▶ **Document extract**
+ + +

See also: Buford’s book, “Heat: An Amateur’s Adventures as Kitchen Slave, Line Cook, Pasta-Maker, and Apprentice to a Dante-Quoting Butcher in Tuscany” and his 2006 article “Carnal Knowledge: How I Became a Tuscan Butcher” in The New Yorker.
Primo Levi, Se questo è un uomo (1947)
Primo Levi’s harrowing account of life in Auschwitz includes many references to Dante’s Commedia, most noticeably in the chapter called “Canto di Ulisse.” In the chapter, Levi recounts a scene where he and a French prisoner discuss books from their respective homes. The canto of Ulysses (Inferno 26) comes to his mind and he recites several lines from it.
The memoir Se questo è un uomo (If This is a Man) appeared in English translation as Survival in Auschwitz. The chapter “Canto di Ulisse” is but one of many references to Dante not only in Se questo è un uomo but also across the rest of Levi’s corpus; we recommend consulting the works on the bibliography for more on Levi’s relationship to Dante’s works.

+ + +

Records
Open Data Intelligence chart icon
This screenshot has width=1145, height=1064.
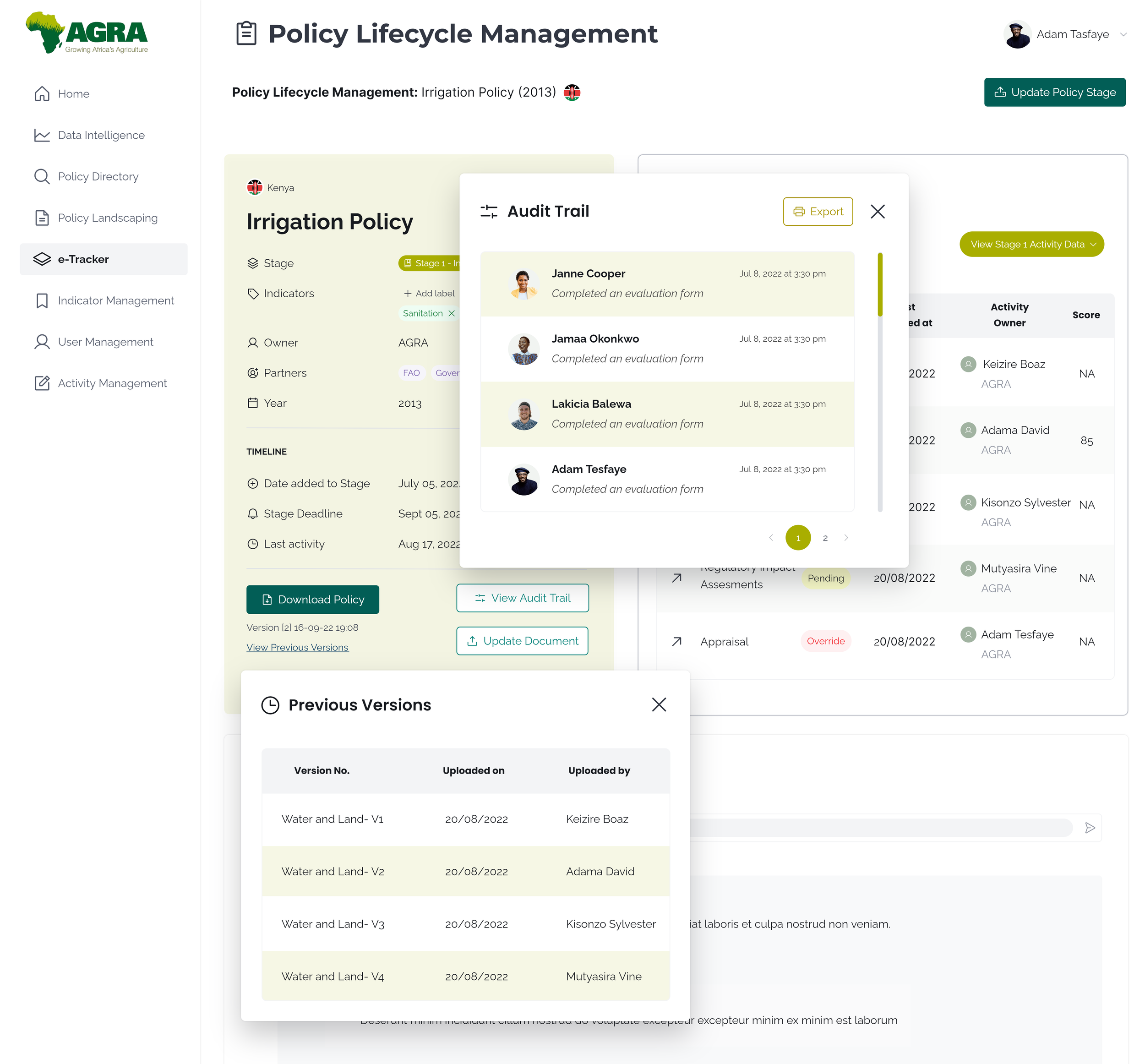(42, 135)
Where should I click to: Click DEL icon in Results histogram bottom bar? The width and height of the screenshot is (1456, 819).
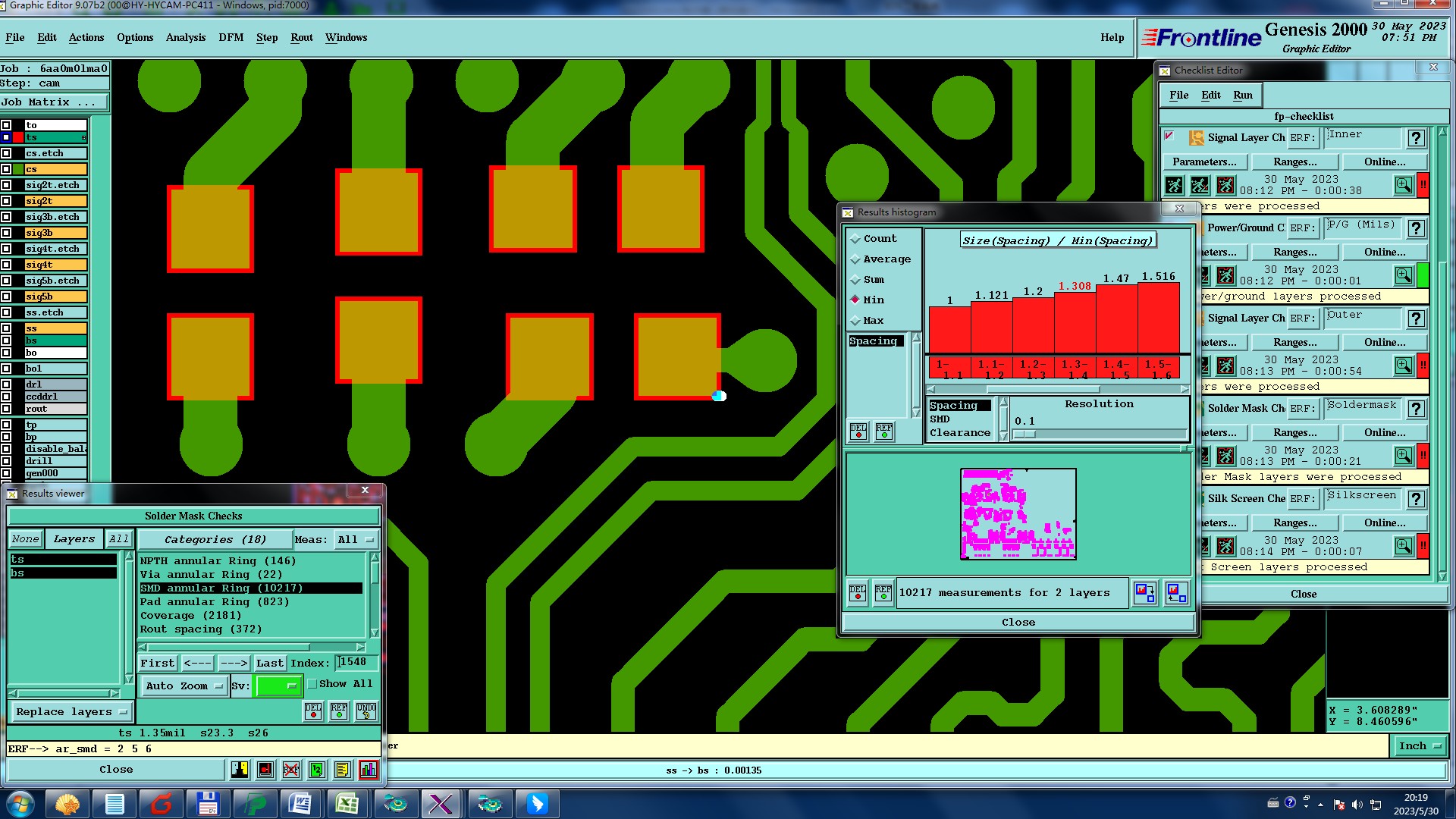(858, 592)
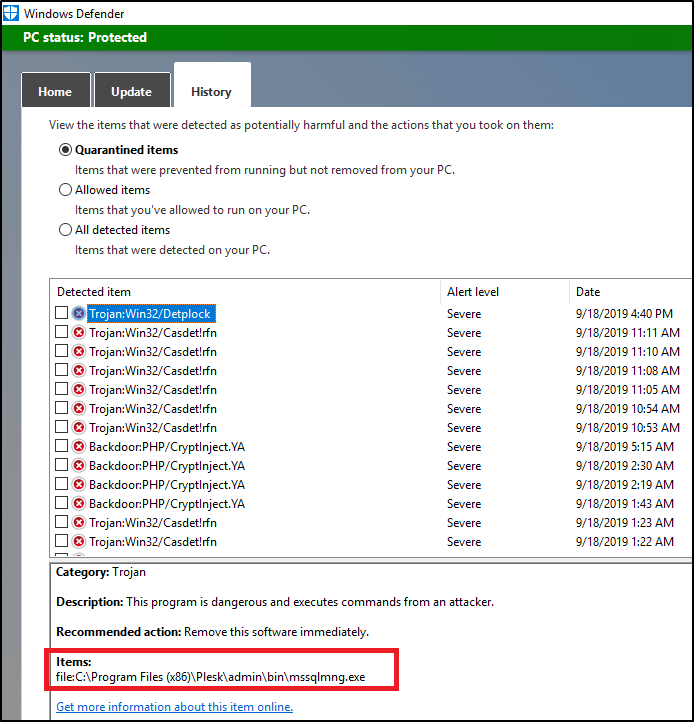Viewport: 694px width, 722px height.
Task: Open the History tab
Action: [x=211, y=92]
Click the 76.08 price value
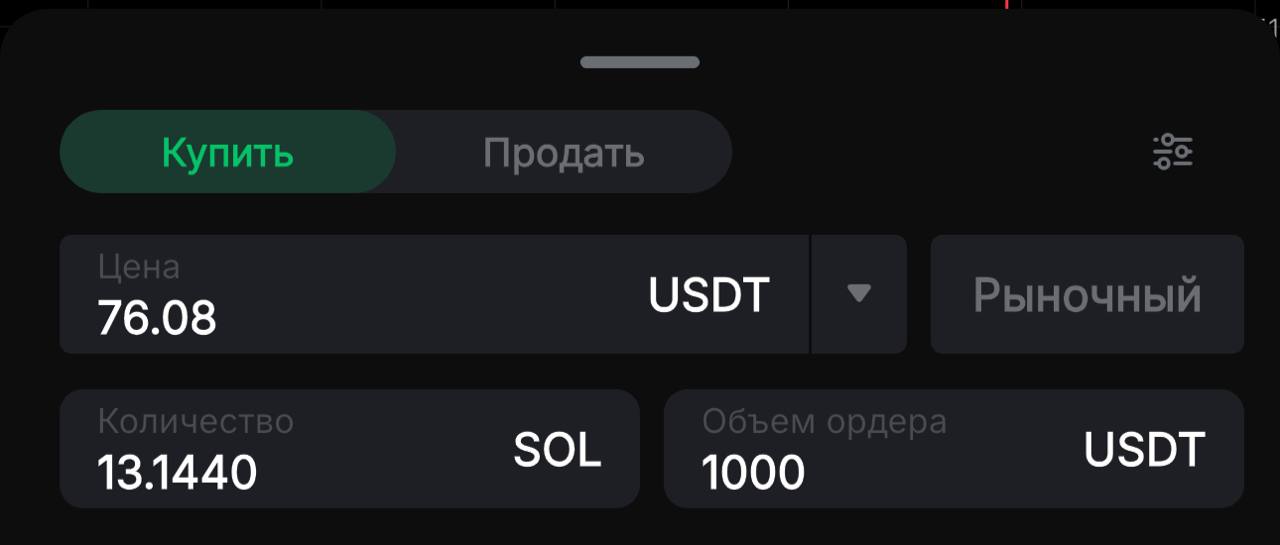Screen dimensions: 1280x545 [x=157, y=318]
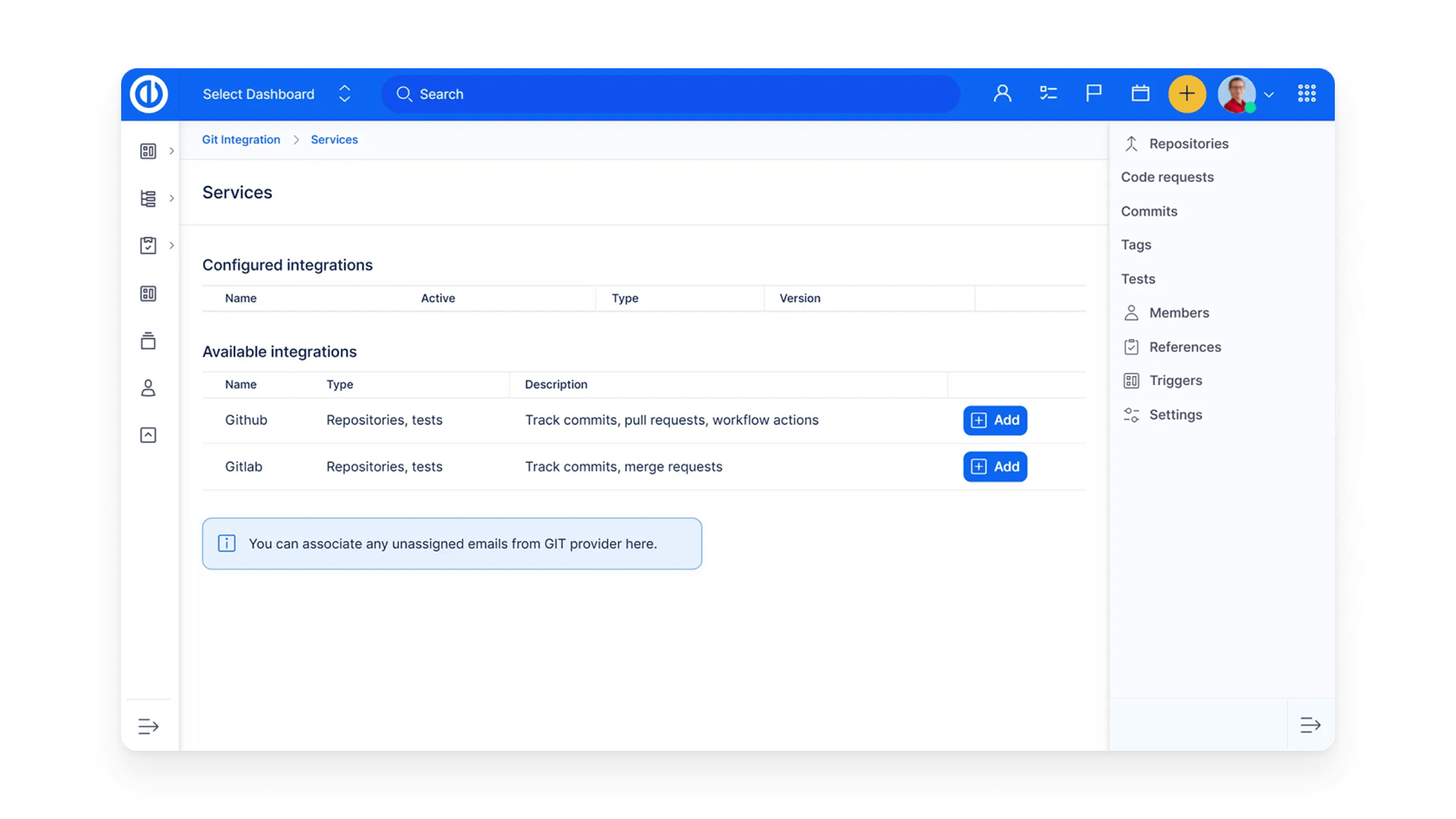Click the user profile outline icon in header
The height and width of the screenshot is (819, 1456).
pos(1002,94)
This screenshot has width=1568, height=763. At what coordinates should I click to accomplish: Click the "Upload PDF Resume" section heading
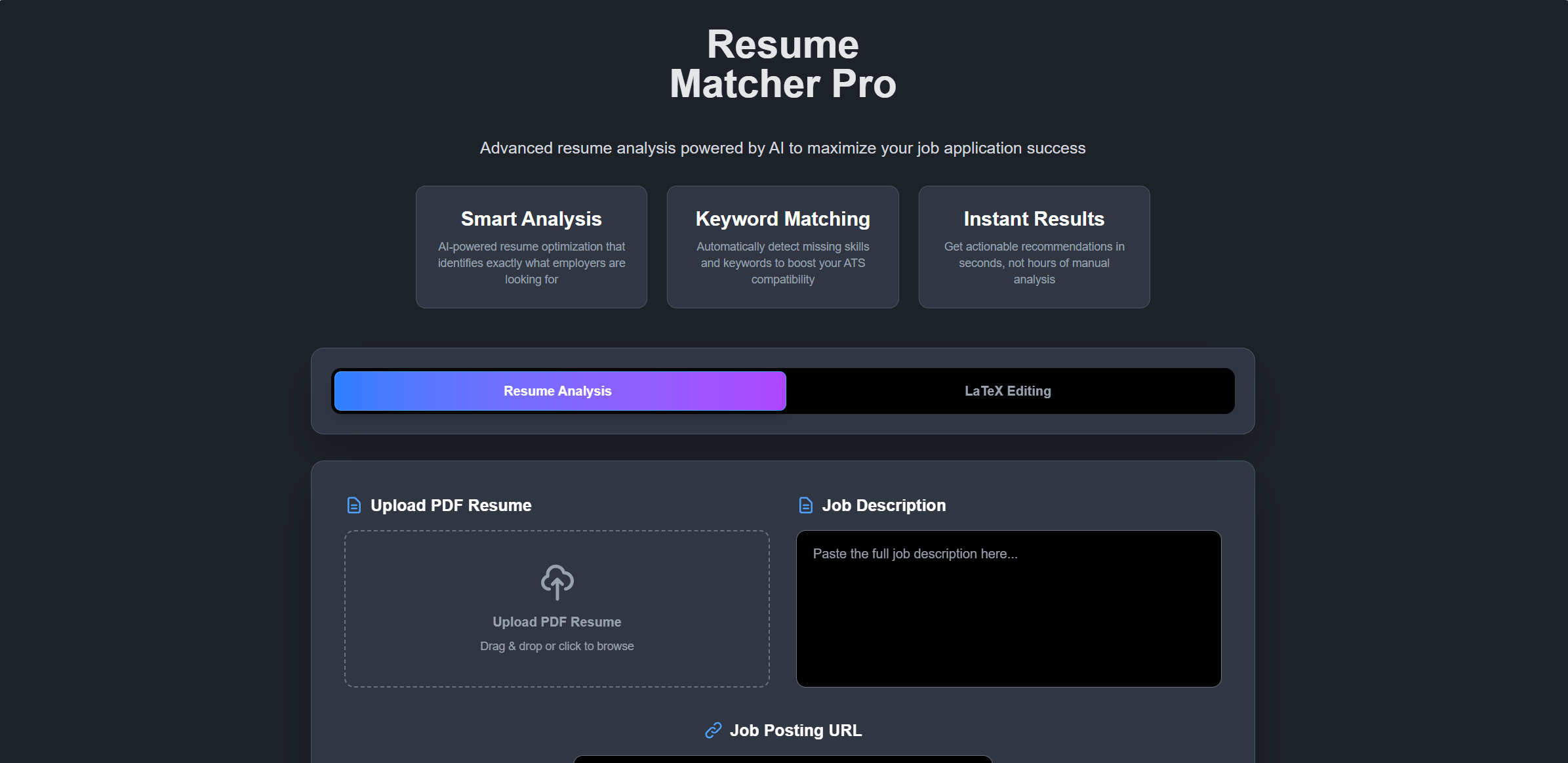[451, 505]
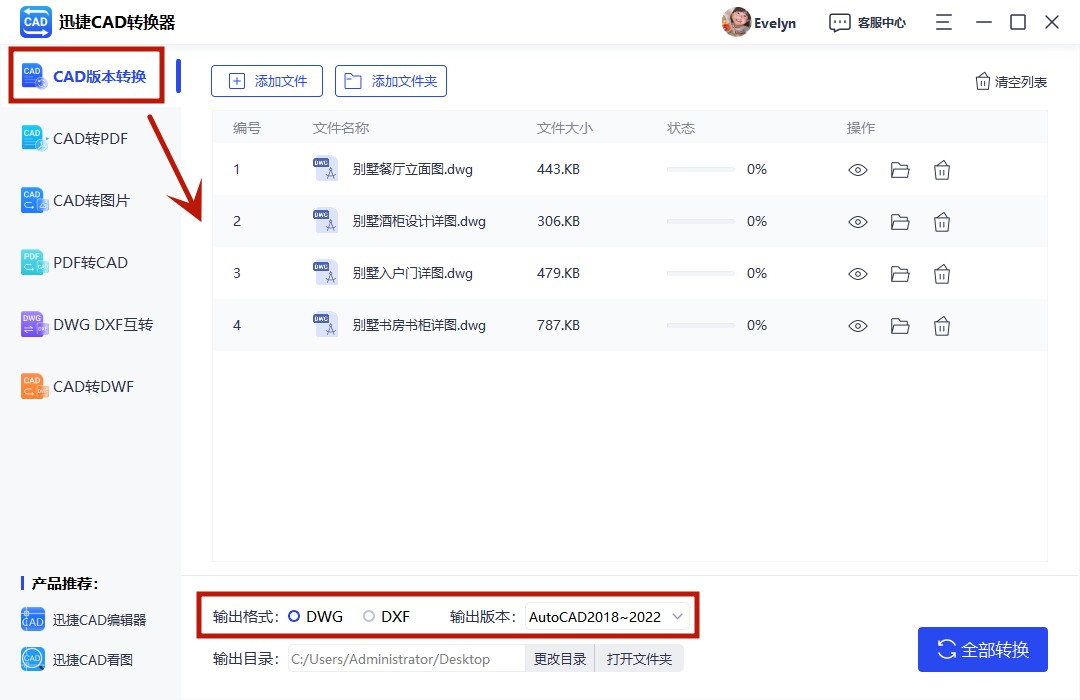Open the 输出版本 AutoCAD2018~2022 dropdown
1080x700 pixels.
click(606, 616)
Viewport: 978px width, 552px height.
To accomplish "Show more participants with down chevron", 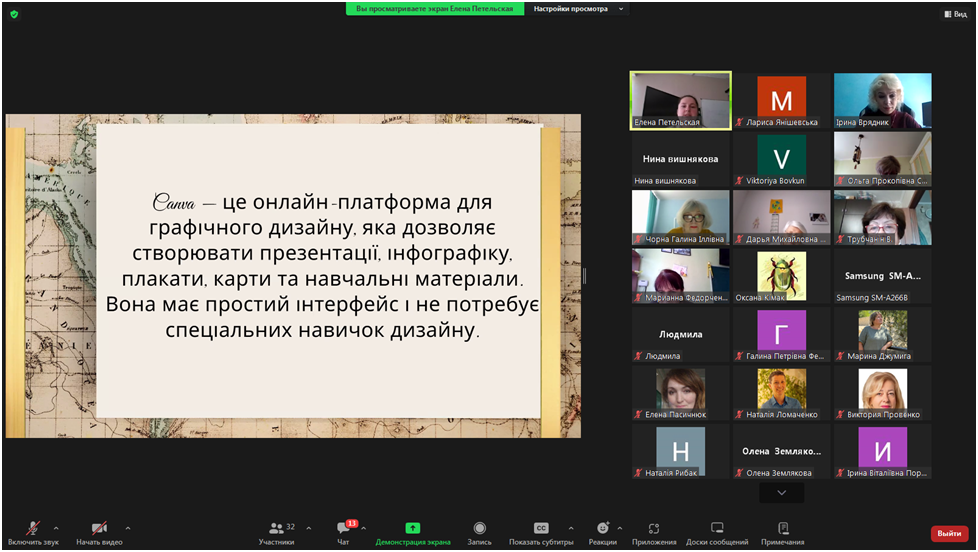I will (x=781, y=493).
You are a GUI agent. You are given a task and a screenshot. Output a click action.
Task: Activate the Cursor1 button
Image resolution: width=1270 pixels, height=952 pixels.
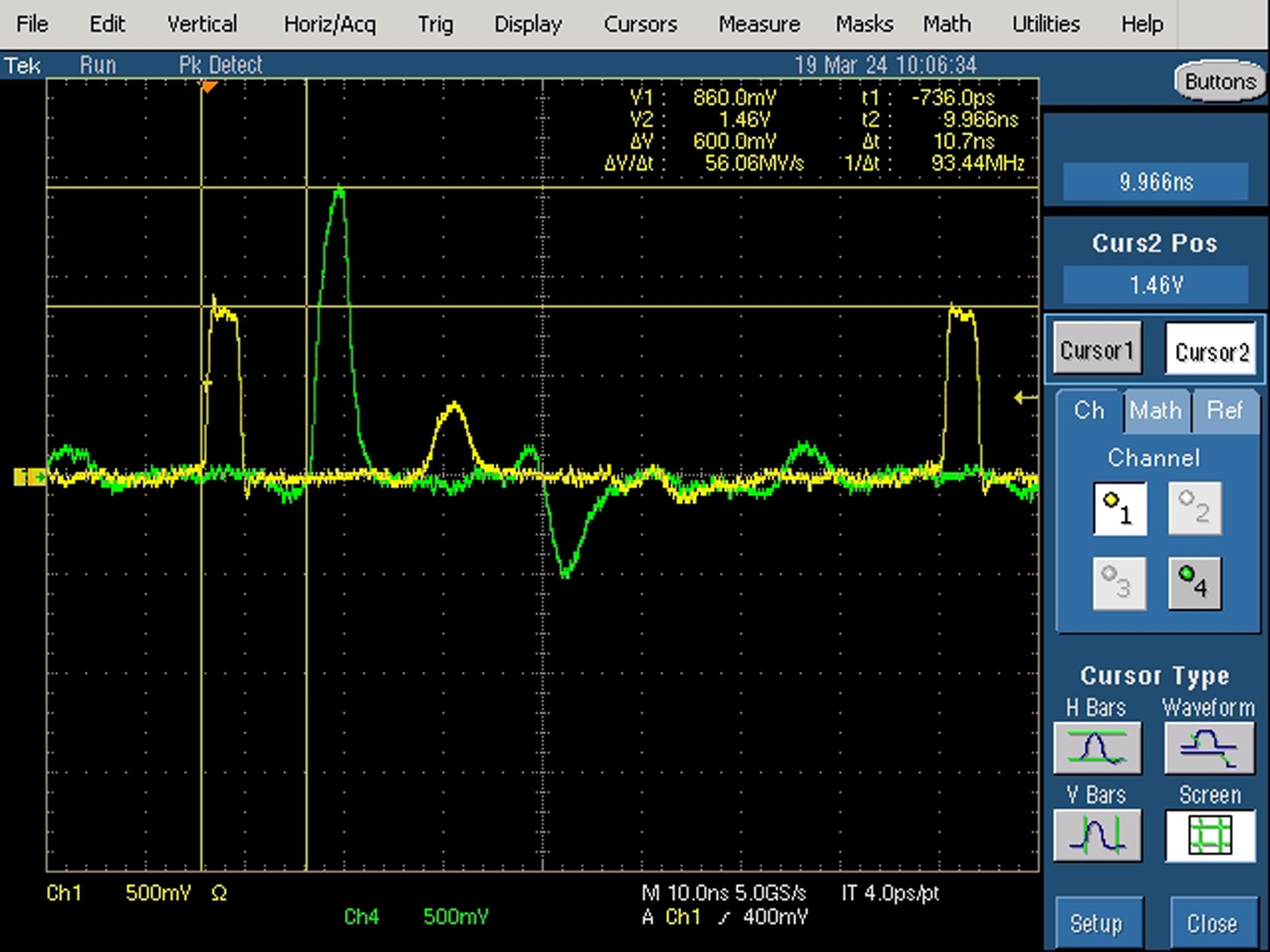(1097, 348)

+ + +

▶ **Challenges**
1 - Please copy the passage on Levi and Dante from the words "The memoir Se" through "to Dante’s works.", switching "memoir" to "book".
2 - According to the passage on Levi and Dante, under what title did Se questo è un uomo appear in English translation?

▶ **Answers to the problems**
1 -
The book Se questo è un uomo (If This is a Man) appeared in English translation as Survival in Auschwitz. The chapter “Canto di Ulisse” is but one of many references to Dante not only in Se questo è un uomo but also across the rest of Levi’s corpus; we recommend consulting the works on the bibliography for more on Levi’s relationship to Dante’s works.

2 - Survival in Auschwitz